#### AIM:
Copy the lines of the listing below word for word, from the line that contains "next to the microphone" through the line that contains "click(x=554, y=23)", both included. Leave out the pictures.

#### EXTRACTED MATERIAL:
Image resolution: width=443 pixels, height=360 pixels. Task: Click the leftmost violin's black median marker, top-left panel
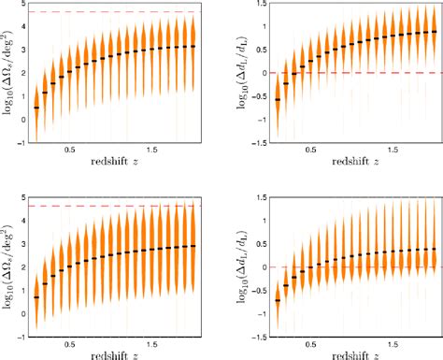coord(36,108)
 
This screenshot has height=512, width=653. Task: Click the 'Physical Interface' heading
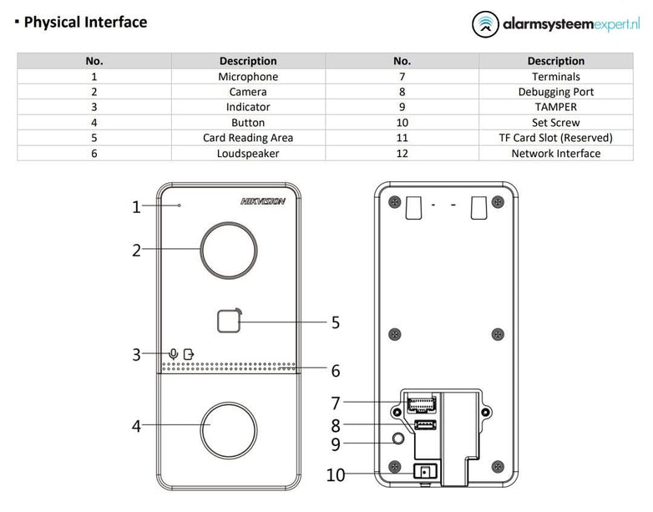pyautogui.click(x=85, y=23)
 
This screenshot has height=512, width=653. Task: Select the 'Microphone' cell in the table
pyautogui.click(x=248, y=77)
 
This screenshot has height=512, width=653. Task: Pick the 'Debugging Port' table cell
pyautogui.click(x=555, y=92)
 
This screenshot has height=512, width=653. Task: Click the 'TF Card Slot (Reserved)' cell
pyautogui.click(x=555, y=138)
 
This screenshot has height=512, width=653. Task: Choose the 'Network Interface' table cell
pyautogui.click(x=555, y=153)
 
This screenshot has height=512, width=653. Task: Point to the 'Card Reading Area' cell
pyautogui.click(x=248, y=138)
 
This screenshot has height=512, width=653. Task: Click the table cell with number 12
pyautogui.click(x=402, y=153)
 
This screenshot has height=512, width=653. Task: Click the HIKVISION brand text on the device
pyautogui.click(x=263, y=201)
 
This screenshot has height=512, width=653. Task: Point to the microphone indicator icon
pyautogui.click(x=173, y=354)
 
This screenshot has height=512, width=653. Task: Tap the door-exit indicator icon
pyautogui.click(x=189, y=354)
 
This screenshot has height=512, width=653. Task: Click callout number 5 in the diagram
pyautogui.click(x=336, y=322)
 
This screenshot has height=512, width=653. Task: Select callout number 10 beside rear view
pyautogui.click(x=335, y=475)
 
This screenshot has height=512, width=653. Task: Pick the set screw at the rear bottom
pyautogui.click(x=425, y=473)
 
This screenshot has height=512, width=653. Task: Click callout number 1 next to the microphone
pyautogui.click(x=137, y=207)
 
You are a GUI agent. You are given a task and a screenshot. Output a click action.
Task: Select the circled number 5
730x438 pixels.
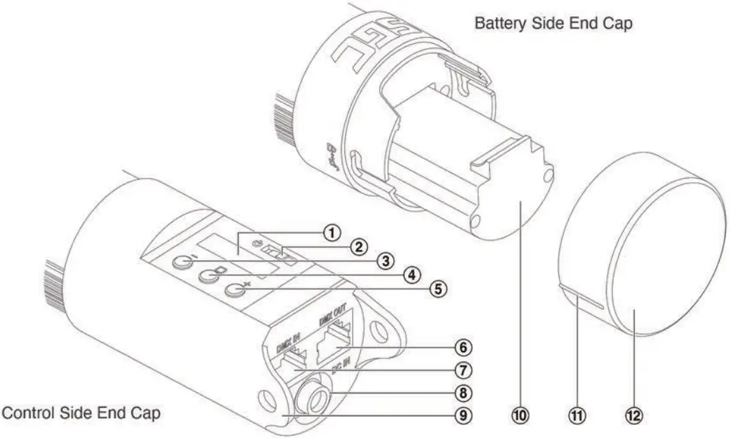click(x=436, y=289)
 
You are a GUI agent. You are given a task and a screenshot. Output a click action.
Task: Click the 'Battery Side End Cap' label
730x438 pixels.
click(x=554, y=23)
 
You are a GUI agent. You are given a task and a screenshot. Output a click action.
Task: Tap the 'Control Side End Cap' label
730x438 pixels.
click(x=80, y=413)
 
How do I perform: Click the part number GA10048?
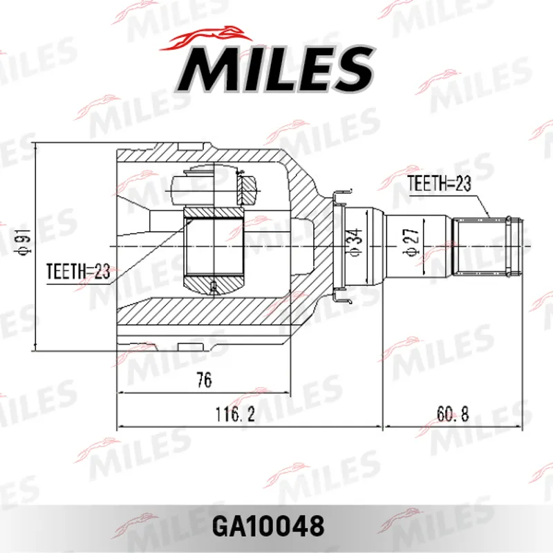268,525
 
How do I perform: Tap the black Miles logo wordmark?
276,68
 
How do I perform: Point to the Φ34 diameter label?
355,242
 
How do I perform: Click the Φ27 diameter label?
411,242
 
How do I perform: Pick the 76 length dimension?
204,379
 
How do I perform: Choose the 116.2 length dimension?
235,413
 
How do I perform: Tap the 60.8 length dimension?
453,413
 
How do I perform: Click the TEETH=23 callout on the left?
78,271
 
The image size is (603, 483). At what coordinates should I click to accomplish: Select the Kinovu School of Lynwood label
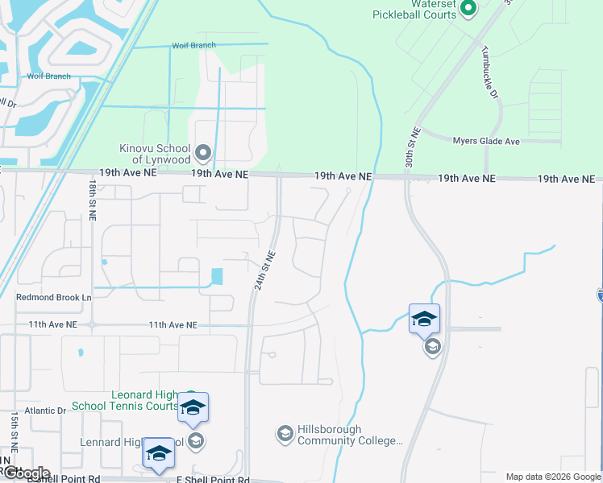coord(154,154)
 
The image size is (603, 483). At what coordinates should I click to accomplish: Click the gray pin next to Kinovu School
coord(203,151)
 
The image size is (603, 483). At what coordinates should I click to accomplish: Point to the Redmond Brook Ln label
coord(54,297)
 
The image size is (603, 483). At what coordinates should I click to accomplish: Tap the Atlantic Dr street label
coord(45,411)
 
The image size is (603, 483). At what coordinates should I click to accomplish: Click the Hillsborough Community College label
coord(350,435)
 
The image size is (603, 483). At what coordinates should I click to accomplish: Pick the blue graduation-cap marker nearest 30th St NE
coord(424,319)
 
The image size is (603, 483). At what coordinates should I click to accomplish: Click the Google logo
coord(26,473)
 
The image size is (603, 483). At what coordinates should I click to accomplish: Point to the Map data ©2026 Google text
coord(553,477)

#### TASK RESPONSE:
This screenshot has height=512, width=653. Task: Click callout number 1 next to the microphone
pyautogui.click(x=137, y=207)
 
You are a GUI agent. You are given a task and a screenshot. Output a click action.
Task: Select the circled number 5
730x438 pixels.
click(x=436, y=289)
 
You are a GUI agent. You are given a task and a screenshot. Output a click action.
Task: Click the 'Battery Side End Cap' label
730x438 pixels.
click(x=554, y=23)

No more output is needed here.